AIM => Lay out everything from the line containing "Screen dimensions: 1149x603" down to the end of the entries below as a JSON list of strings, one string per line, skipping blank lines and leaving out the pictures.

INPUT MATERIAL =>
_ _ _ _ _ _ _
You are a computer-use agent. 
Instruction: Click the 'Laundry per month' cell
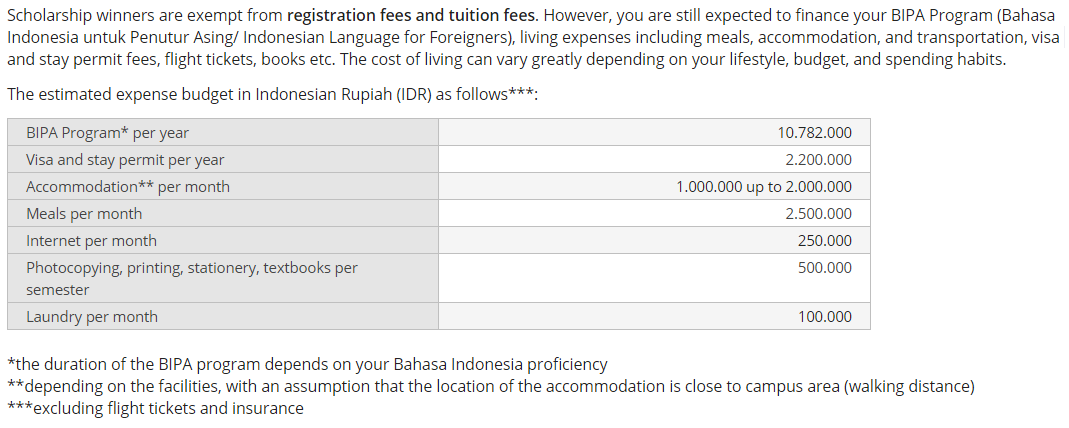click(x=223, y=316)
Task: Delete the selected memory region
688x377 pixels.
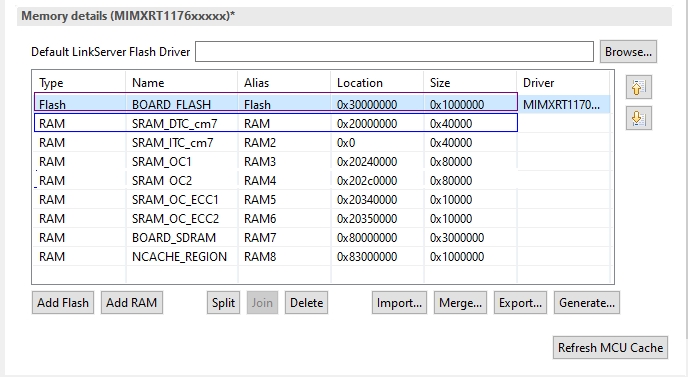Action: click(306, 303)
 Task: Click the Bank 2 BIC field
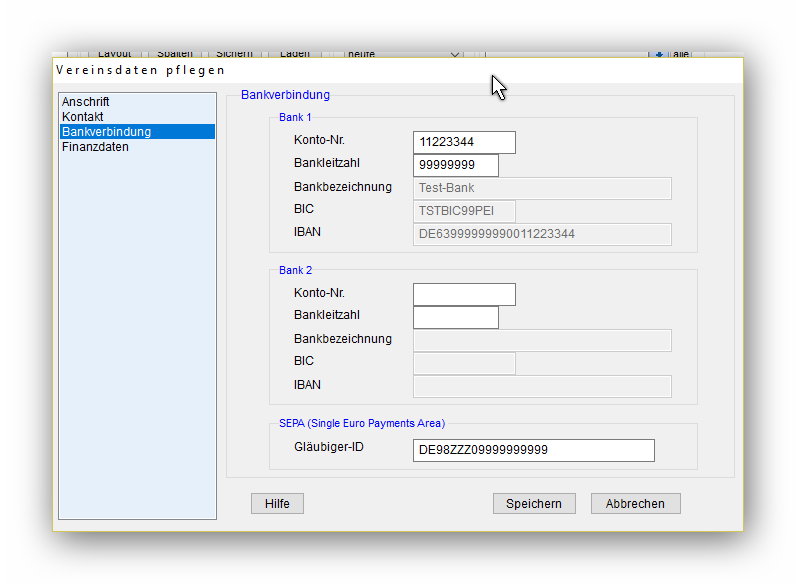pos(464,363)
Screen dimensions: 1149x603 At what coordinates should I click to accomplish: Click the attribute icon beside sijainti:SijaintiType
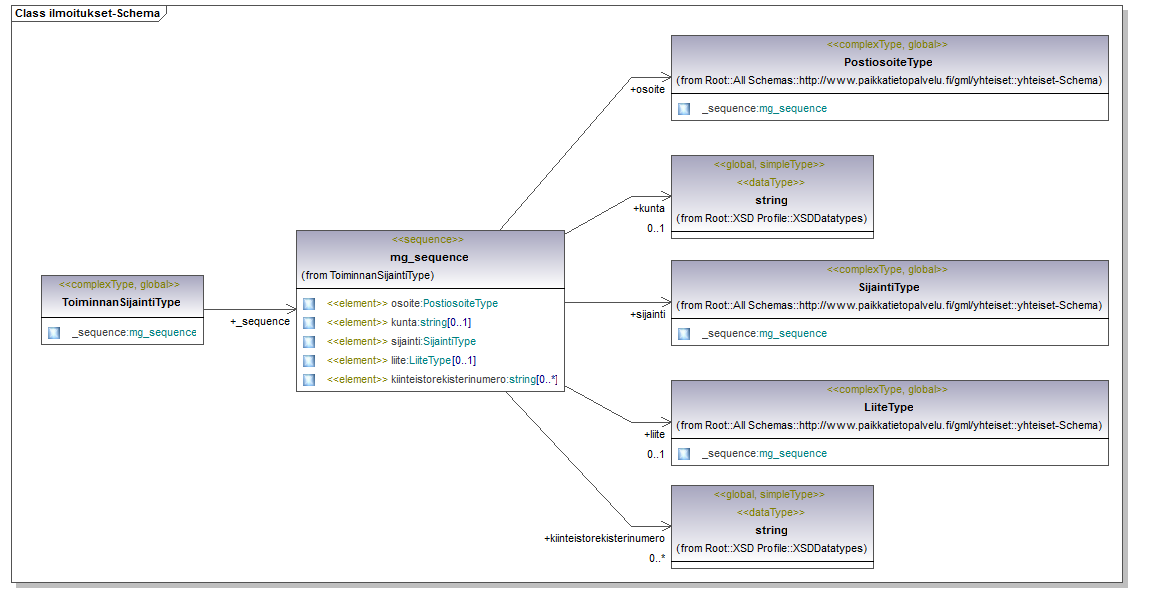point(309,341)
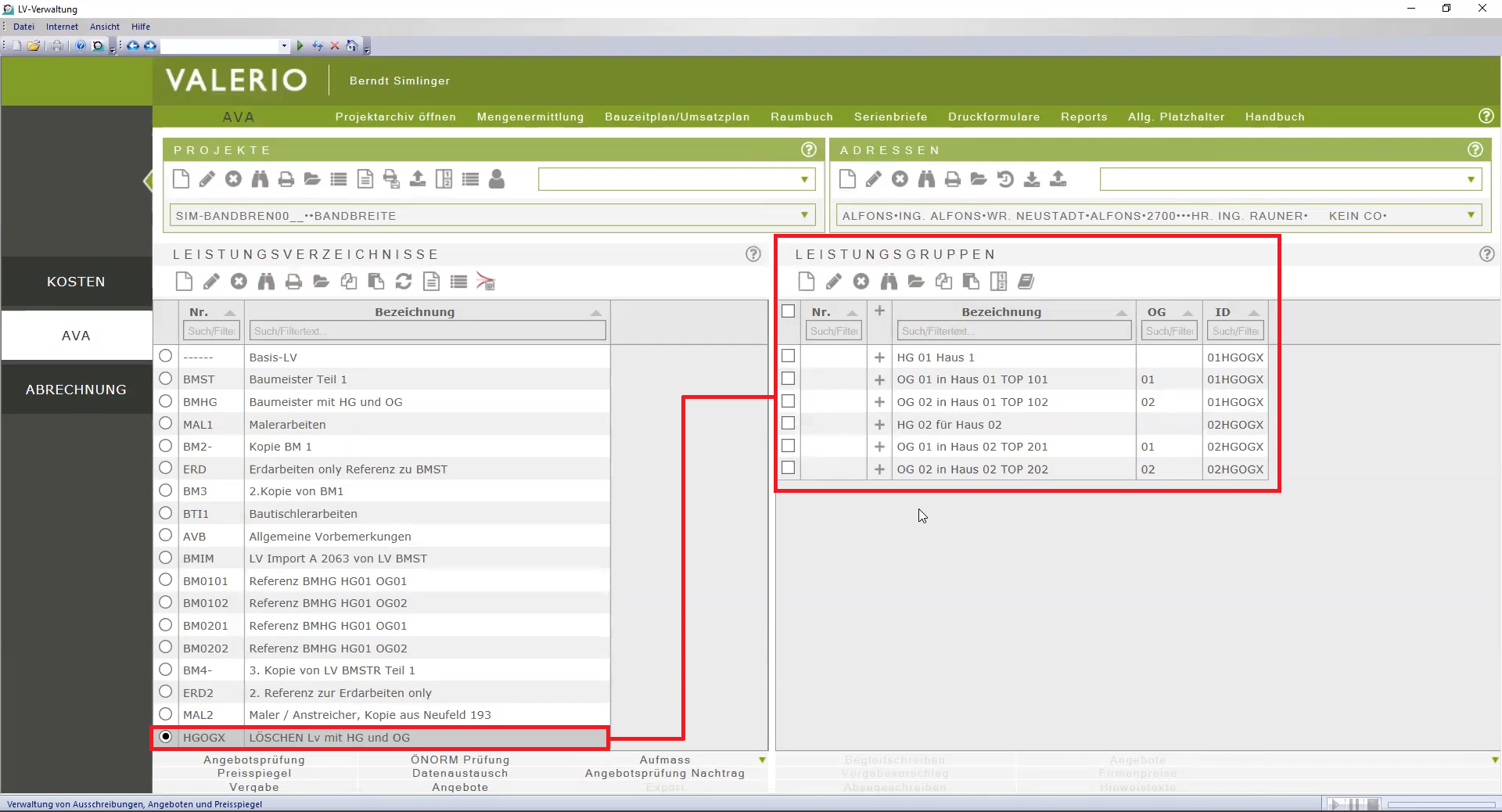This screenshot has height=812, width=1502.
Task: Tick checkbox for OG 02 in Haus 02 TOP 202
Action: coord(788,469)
_ _ _ _ _ _ _
REPLY =>
[
  "Screen dimensions: 1149x603 At what coordinates should I click to accomplish: Click the attribute icon beside sijainti:SijaintiType",
  "point(309,341)",
  "This screenshot has height=812, width=1502.",
  "Task: Tick checkbox for OG 02 in Haus 02 TOP 202",
  "Action: coord(788,469)"
]